What to work on
Reproduce word for word only the lines of the entries below that run from the line containing "What do you see at coordinates (0, 0)" through the line containing "the close button", including both of those lines.
# Start of Data provided
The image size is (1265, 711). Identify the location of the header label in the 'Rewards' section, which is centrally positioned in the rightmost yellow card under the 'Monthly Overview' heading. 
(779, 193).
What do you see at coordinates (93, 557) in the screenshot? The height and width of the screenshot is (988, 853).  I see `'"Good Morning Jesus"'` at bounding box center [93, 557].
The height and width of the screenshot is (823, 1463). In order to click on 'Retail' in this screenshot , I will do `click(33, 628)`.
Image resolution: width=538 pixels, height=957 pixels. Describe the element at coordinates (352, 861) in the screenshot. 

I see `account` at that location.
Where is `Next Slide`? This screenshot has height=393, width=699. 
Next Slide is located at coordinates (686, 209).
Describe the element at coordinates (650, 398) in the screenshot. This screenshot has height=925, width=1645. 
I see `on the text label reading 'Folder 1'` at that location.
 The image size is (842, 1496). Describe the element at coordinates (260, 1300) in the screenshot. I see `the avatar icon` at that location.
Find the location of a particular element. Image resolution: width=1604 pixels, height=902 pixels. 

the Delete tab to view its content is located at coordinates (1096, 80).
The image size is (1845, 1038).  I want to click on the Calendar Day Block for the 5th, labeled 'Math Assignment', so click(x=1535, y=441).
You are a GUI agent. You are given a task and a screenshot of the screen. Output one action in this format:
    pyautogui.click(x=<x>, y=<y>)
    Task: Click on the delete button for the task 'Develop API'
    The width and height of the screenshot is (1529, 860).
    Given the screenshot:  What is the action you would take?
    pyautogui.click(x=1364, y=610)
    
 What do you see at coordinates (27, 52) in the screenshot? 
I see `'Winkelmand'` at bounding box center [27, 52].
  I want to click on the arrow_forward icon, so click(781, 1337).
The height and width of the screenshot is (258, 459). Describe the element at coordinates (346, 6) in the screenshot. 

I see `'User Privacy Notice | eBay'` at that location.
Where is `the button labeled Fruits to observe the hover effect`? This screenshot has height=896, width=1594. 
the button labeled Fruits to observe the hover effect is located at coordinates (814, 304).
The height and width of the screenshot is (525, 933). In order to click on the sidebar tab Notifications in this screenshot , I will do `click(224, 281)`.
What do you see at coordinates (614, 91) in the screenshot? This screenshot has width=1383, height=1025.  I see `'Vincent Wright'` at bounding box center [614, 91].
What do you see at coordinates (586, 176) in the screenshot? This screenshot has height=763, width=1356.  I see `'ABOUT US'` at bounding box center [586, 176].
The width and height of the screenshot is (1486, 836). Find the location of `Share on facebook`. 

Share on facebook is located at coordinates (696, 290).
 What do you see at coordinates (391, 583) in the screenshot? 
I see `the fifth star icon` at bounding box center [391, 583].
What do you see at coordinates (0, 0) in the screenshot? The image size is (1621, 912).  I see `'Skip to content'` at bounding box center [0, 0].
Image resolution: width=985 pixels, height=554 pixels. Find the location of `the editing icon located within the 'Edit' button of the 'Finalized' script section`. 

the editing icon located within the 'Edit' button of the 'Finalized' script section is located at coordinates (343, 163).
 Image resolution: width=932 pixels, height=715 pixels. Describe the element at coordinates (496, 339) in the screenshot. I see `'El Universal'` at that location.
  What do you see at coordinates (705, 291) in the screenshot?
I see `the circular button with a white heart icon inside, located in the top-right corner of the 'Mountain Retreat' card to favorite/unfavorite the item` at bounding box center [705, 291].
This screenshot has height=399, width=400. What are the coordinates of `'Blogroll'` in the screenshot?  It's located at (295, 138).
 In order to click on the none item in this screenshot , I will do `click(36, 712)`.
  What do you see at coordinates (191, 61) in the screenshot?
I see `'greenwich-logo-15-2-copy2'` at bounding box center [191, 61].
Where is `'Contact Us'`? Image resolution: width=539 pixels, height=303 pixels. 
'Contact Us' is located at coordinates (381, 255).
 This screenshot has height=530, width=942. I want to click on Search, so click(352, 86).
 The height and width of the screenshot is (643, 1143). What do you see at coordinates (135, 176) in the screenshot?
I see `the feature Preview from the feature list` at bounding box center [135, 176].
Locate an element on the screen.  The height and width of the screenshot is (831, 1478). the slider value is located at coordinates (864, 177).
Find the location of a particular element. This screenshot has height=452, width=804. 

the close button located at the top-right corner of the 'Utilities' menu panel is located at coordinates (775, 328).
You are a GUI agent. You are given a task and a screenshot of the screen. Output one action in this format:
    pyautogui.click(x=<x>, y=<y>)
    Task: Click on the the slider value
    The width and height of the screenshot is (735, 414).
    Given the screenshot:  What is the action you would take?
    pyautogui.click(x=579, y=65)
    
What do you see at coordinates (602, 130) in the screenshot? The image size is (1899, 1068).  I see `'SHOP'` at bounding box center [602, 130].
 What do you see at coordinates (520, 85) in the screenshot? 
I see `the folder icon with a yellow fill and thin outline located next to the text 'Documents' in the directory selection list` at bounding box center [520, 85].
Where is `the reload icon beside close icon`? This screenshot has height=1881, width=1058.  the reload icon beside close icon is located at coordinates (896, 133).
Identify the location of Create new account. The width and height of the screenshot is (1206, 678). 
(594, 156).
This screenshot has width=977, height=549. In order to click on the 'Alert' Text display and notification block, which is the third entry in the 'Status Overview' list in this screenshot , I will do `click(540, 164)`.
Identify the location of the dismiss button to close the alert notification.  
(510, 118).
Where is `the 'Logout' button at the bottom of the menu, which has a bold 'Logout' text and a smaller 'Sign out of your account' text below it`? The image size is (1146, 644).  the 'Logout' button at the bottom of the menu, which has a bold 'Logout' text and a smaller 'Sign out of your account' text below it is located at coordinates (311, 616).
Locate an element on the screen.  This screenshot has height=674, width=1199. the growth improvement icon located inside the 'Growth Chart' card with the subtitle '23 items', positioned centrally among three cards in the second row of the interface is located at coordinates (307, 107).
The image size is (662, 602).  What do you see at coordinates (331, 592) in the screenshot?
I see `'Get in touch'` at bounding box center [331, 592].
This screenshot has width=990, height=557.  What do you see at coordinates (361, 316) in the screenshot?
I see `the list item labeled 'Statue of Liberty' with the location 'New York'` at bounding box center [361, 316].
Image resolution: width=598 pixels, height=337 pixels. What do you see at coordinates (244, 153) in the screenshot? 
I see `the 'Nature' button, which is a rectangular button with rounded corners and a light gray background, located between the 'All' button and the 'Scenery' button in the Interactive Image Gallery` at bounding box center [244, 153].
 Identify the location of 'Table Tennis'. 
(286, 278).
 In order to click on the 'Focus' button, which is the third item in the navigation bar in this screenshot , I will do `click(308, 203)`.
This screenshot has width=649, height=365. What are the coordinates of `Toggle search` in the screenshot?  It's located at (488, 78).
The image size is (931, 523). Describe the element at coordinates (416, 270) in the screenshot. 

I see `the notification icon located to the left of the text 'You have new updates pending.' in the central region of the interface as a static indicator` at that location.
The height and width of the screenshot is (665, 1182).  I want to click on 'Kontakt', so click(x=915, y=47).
# End of Data provided
Response
What do you see at coordinates (0, 0) in the screenshot? The image size is (1621, 912).  I see `'Skip to content'` at bounding box center [0, 0].
Image resolution: width=985 pixels, height=554 pixels. Find the location of `the editing icon located within the 'Edit' button of the 'Finalized' script section`. 

the editing icon located within the 'Edit' button of the 'Finalized' script section is located at coordinates (343, 163).
 Image resolution: width=932 pixels, height=715 pixels. Describe the element at coordinates (496, 339) in the screenshot. I see `'El Universal'` at that location.
  What do you see at coordinates (705, 291) in the screenshot?
I see `the circular button with a white heart icon inside, located in the top-right corner of the 'Mountain Retreat' card to favorite/unfavorite the item` at bounding box center [705, 291].
This screenshot has height=399, width=400. What are the coordinates of `'Blogroll'` in the screenshot?  It's located at (295, 138).
 In order to click on the none item in this screenshot , I will do `click(36, 712)`.
  What do you see at coordinates (191, 61) in the screenshot?
I see `'greenwich-logo-15-2-copy2'` at bounding box center [191, 61].
Where is `'Contact Us'`? Image resolution: width=539 pixels, height=303 pixels. 
'Contact Us' is located at coordinates (381, 255).
 This screenshot has height=530, width=942. I want to click on Search, so click(352, 86).
 The height and width of the screenshot is (643, 1143). What do you see at coordinates (135, 176) in the screenshot?
I see `the feature Preview from the feature list` at bounding box center [135, 176].
Locate an element on the screen.  The height and width of the screenshot is (831, 1478). the slider value is located at coordinates (864, 177).
Find the location of a particular element. This screenshot has height=452, width=804. 

the close button located at the top-right corner of the 'Utilities' menu panel is located at coordinates (775, 328).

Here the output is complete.